→ Brief: Output each line of the listing that follows, with every character kept as it is.

======== Dataset extract

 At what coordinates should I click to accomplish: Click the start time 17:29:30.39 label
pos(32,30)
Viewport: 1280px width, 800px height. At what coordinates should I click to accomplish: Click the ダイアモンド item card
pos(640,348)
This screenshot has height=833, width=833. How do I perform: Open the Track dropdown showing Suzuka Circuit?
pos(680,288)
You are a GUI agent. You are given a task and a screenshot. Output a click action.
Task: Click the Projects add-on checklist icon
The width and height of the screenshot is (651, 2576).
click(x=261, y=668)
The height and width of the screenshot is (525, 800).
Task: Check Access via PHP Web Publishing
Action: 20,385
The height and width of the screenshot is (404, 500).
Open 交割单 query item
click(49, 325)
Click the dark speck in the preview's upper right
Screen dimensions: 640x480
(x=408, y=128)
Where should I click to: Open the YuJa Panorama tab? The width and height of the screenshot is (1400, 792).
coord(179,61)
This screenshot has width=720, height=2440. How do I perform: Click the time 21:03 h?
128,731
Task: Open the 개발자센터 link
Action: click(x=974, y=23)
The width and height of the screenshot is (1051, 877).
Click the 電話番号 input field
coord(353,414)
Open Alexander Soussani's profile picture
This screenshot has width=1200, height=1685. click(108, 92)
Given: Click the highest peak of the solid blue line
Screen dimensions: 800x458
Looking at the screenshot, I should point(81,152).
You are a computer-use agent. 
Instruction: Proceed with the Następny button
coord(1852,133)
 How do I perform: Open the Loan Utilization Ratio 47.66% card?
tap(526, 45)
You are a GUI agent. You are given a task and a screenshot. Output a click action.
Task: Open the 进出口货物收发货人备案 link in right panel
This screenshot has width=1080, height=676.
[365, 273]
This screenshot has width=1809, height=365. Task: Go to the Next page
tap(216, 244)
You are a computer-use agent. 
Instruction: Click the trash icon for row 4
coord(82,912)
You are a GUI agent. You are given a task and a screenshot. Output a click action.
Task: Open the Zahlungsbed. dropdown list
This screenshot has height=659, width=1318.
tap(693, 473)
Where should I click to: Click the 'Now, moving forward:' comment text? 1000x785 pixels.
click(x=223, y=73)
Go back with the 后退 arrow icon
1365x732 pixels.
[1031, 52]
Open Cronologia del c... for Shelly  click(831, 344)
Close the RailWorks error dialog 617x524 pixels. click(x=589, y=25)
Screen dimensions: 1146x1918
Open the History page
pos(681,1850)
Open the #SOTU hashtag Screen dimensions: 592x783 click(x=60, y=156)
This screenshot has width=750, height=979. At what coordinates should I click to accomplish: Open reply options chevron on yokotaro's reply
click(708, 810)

================

→ Expected answer:
 At what coordinates should I click to accomplish: Click the start time 17:29:30.39 label
pos(32,30)
Viewport: 1280px width, 800px height. At what coordinates should I click to accomplish: Click the ダイアモンド item card
pos(640,348)
This screenshot has height=833, width=833. How do I perform: Open the Track dropdown showing Suzuka Circuit?
pos(680,288)
You are a GUI agent. You are given a task and a screenshot. Output a click action.
Task: Click the Projects add-on checklist icon
The width and height of the screenshot is (651, 2576).
click(x=261, y=668)
The height and width of the screenshot is (525, 800).
Task: Check Access via PHP Web Publishing
Action: 20,385
The height and width of the screenshot is (404, 500).
Open 交割单 query item
click(49, 325)
Click the dark speck in the preview's upper right
Screen dimensions: 640x480
(x=408, y=128)
Where should I click to: Open the YuJa Panorama tab? The width and height of the screenshot is (1400, 792).
coord(179,61)
This screenshot has width=720, height=2440. How do I perform: Click the time 21:03 h?
128,731
Task: Open the 개발자센터 link
Action: click(x=974, y=23)
The width and height of the screenshot is (1051, 877).
Click the 電話番号 input field
coord(353,414)
Open Alexander Soussani's profile picture
This screenshot has width=1200, height=1685. click(108, 92)
Given: Click the highest peak of the solid blue line
Screen dimensions: 800x458
Looking at the screenshot, I should point(81,152).
You are a computer-use agent. 
Instruction: Proceed with the Następny button
coord(1852,133)
 How do I perform: Open the Loan Utilization Ratio 47.66% card?
tap(526, 45)
You are a GUI agent. You are given a task and a screenshot. Output a click action.
Task: Open the 进出口货物收发货人备案 link in right panel
This screenshot has width=1080, height=676.
[365, 273]
This screenshot has width=1809, height=365. Task: Go to the Next page
tap(216, 244)
You are a computer-use agent. 
Instruction: Click the trash icon for row 4
coord(82,912)
You are a GUI agent. You are given a task and a screenshot. Output a click action.
Task: Open the Zahlungsbed. dropdown list
This screenshot has height=659, width=1318.
tap(693, 473)
Where should I click to: Click the 'Now, moving forward:' comment text? 1000x785 pixels.
click(x=223, y=73)
Go back with the 后退 arrow icon
1365x732 pixels.
[1031, 52]
Open Cronologia del c... for Shelly  click(831, 344)
Close the RailWorks error dialog 617x524 pixels. click(x=589, y=25)
Screen dimensions: 1146x1918
Open the History page
pos(681,1850)
Open the #SOTU hashtag Screen dimensions: 592x783 click(x=60, y=156)
This screenshot has width=750, height=979. At what coordinates should I click to accomplish: Open reply options chevron on yokotaro's reply
click(708, 810)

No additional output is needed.